TASK INSTRUCTIONS. Here is the task for the records below: repeat exactly the lines from the one with "JR2AWS (39, 2279)" to the one with "ログイン (24, 2405)", both included, and nothing else.

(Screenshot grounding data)
----------

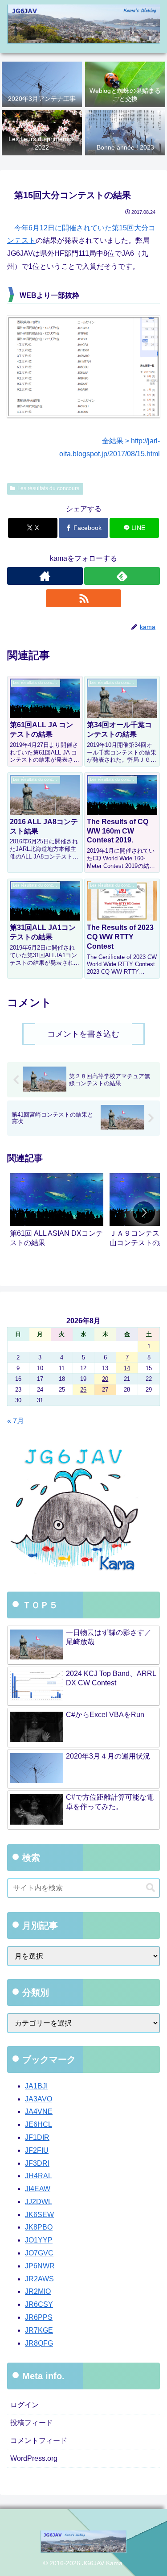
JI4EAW (37, 2189)
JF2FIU (37, 2150)
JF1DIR (37, 2137)
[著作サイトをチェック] (45, 576)
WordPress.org (33, 2458)
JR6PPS (39, 2317)
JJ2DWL (38, 2201)
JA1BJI (36, 2086)
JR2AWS (39, 2279)
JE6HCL (38, 2124)
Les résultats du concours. (49, 488)
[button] (144, 1212)
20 (105, 1379)
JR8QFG (39, 2343)
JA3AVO (38, 2099)
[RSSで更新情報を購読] (84, 598)
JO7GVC (39, 2253)
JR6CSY (39, 2304)
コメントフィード (38, 2440)
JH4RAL (38, 2176)
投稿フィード (31, 2422)
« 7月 (15, 1421)
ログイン (24, 2405)
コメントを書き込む (83, 1034)
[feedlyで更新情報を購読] (122, 576)
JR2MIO (38, 2291)
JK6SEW (39, 2214)
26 (83, 1389)
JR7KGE (39, 2330)
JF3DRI (37, 2163)
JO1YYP (39, 2240)
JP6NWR (40, 2266)
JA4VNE (39, 2111)
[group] (57, 1214)
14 (127, 1368)
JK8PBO (39, 2227)
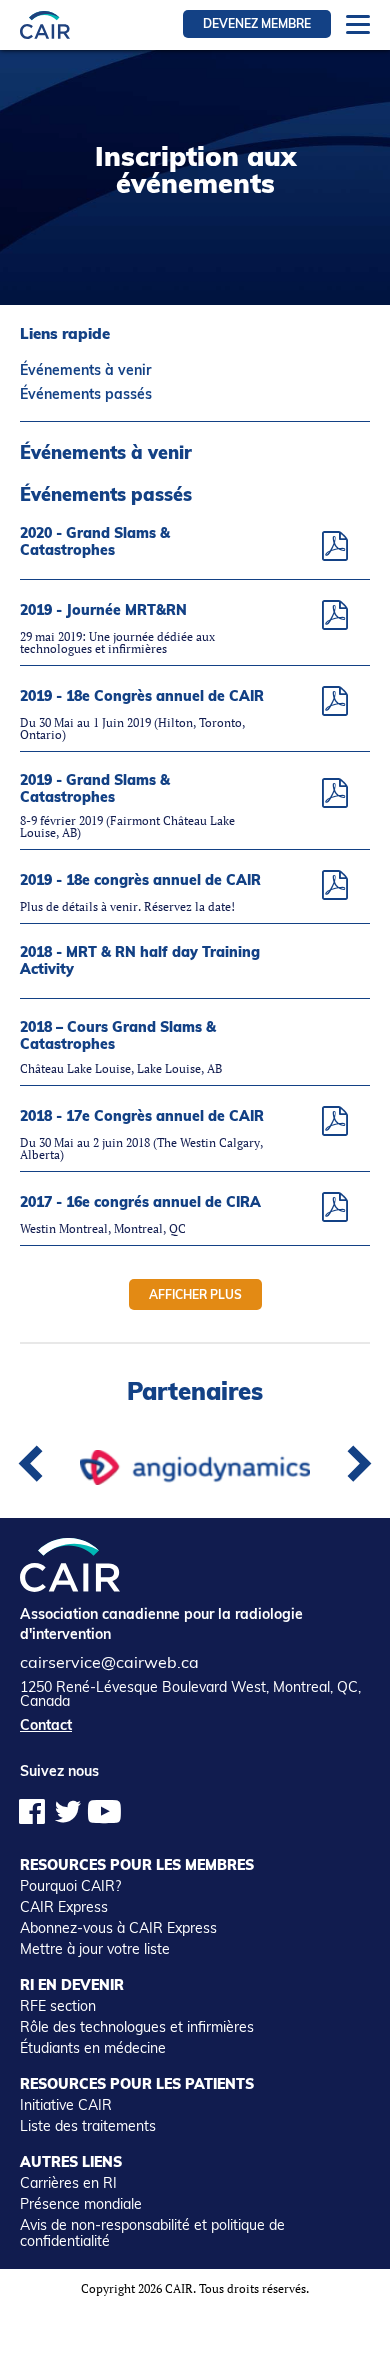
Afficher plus (195, 1294)
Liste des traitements (88, 2126)
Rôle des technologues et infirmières (137, 2027)
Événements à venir (85, 370)
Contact (46, 1725)
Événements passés (86, 394)
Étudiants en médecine (93, 2048)
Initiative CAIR (66, 2105)
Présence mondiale (81, 2204)
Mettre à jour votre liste (95, 1949)
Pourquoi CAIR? (70, 1886)
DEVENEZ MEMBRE (257, 23)
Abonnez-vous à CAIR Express (118, 1928)
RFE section (58, 2006)
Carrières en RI (68, 2183)
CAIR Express (64, 1907)
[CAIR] (45, 24)
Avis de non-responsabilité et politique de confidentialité (152, 2233)
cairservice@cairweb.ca (109, 1662)
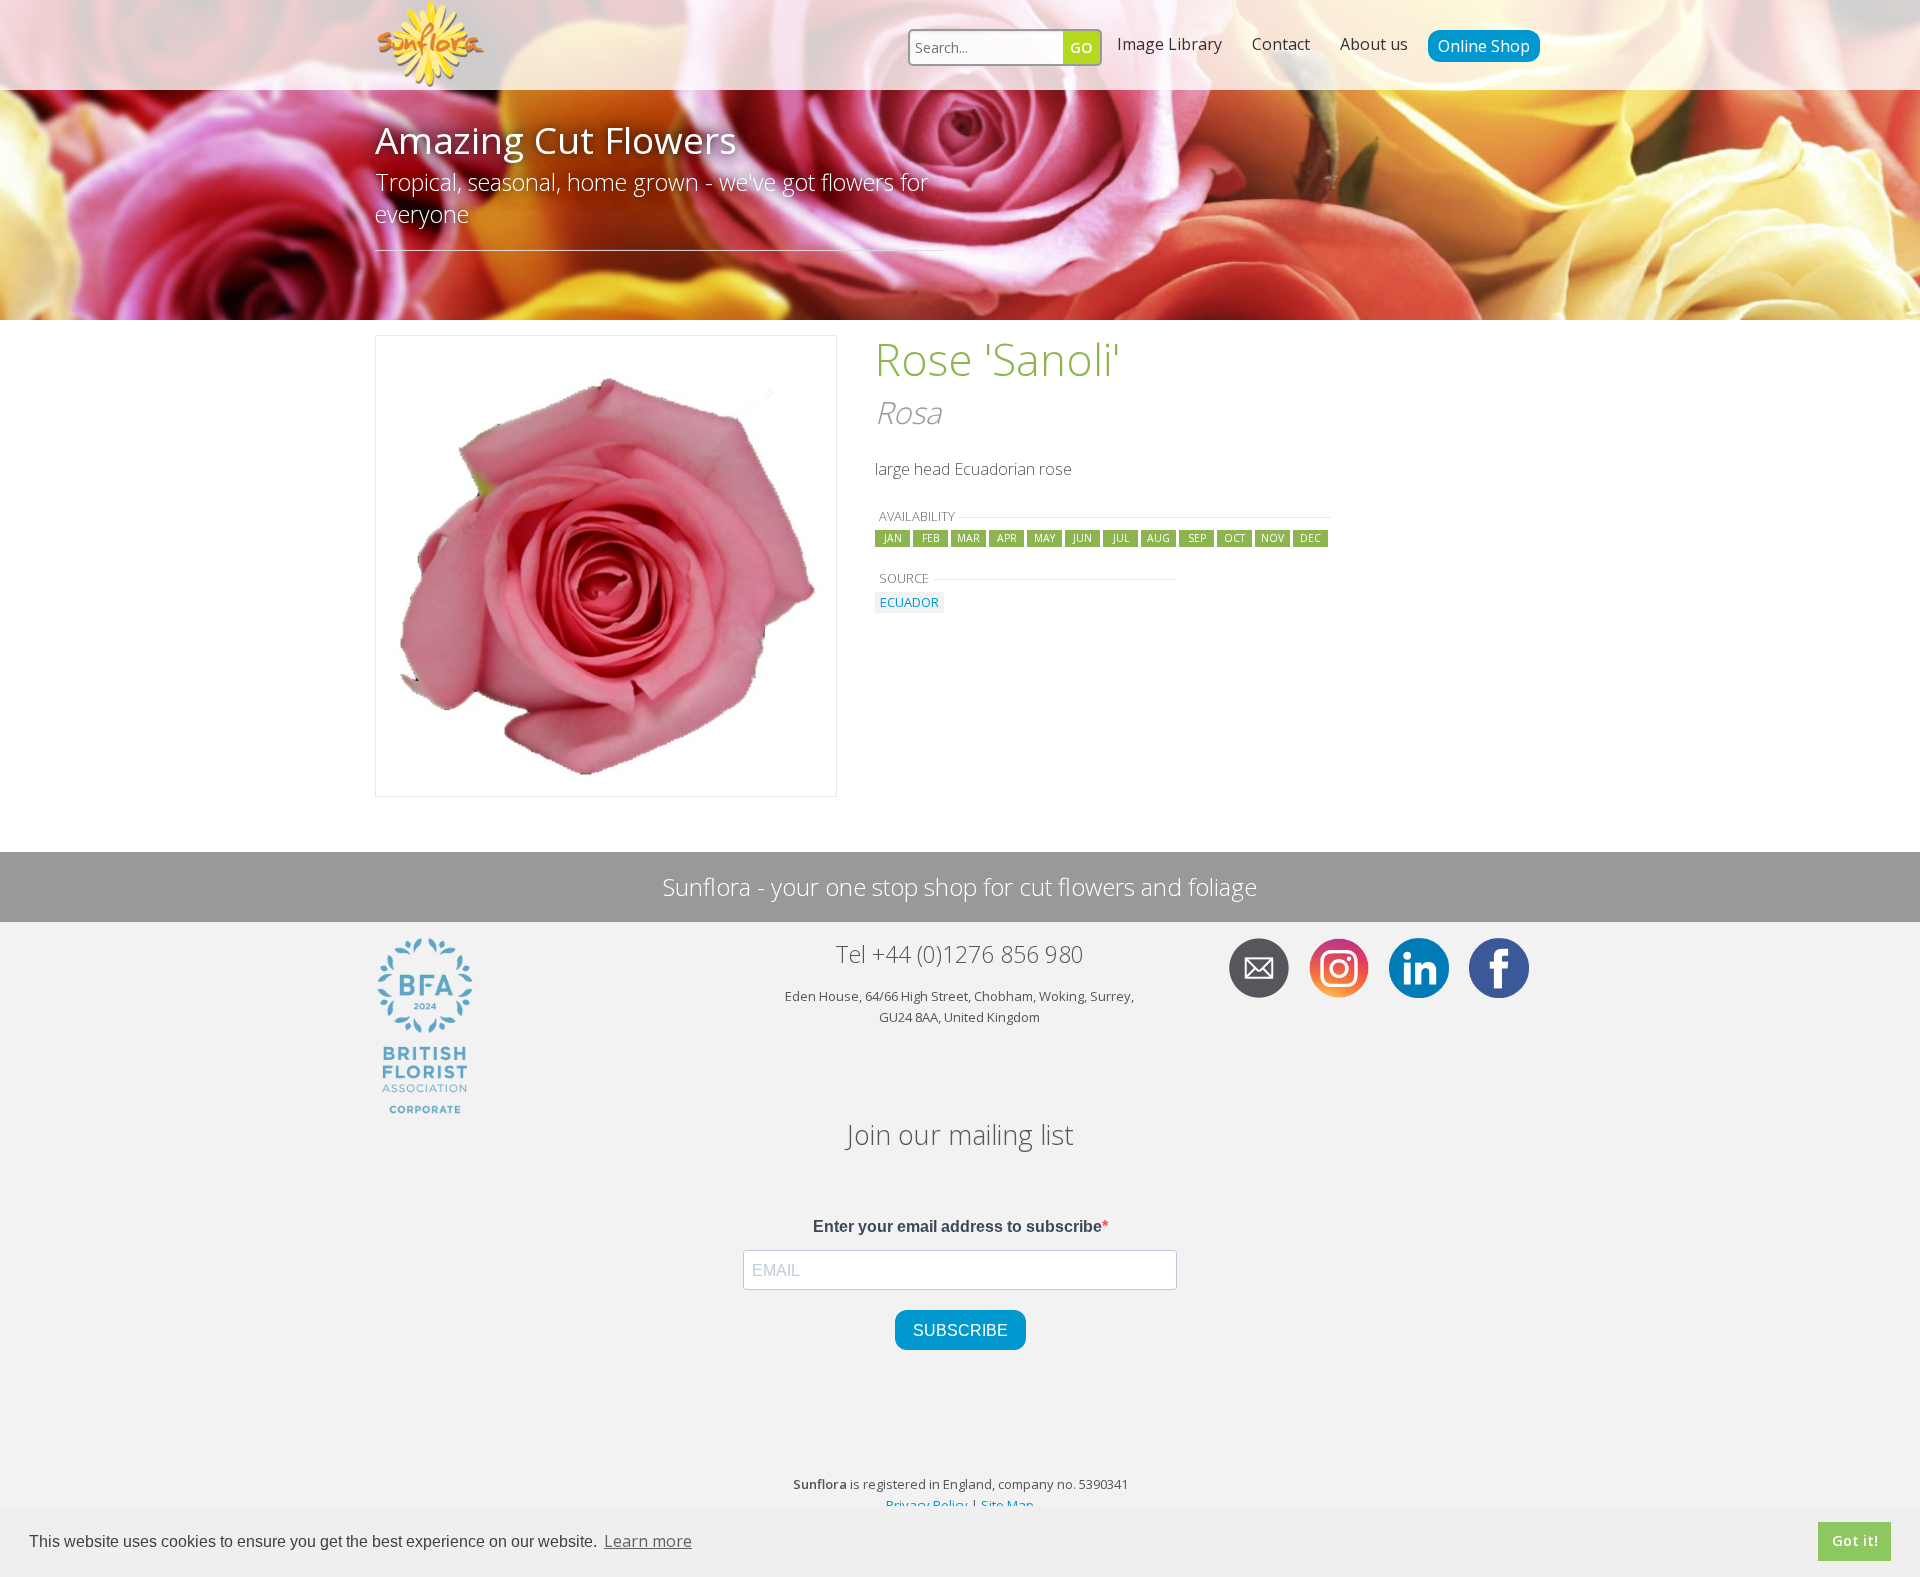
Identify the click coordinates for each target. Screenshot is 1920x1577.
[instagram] (1347, 966)
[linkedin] (1427, 966)
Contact (1281, 44)
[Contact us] (1267, 966)
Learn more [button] (648, 1541)
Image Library (1169, 44)
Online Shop (1484, 46)
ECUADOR (909, 602)
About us (1374, 44)
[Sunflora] (432, 45)
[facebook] (1507, 966)
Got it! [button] (1855, 1540)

----------

RESULT OF THE EXERCISE.
JR2AWS (39, 2279)
JE6HCL (38, 2124)
Les résultats du concours. (49, 488)
[button] (144, 1212)
20 (105, 1379)
JR8QFG (39, 2343)
JA3AVO (38, 2099)
[RSSで更新情報を購読] (84, 598)
JO7GVC (39, 2253)
JR6CSY (39, 2304)
コメントフィード (38, 2440)
JH4RAL (38, 2176)
投稿フィード (31, 2422)
« 7月 (15, 1421)
ログイン (24, 2405)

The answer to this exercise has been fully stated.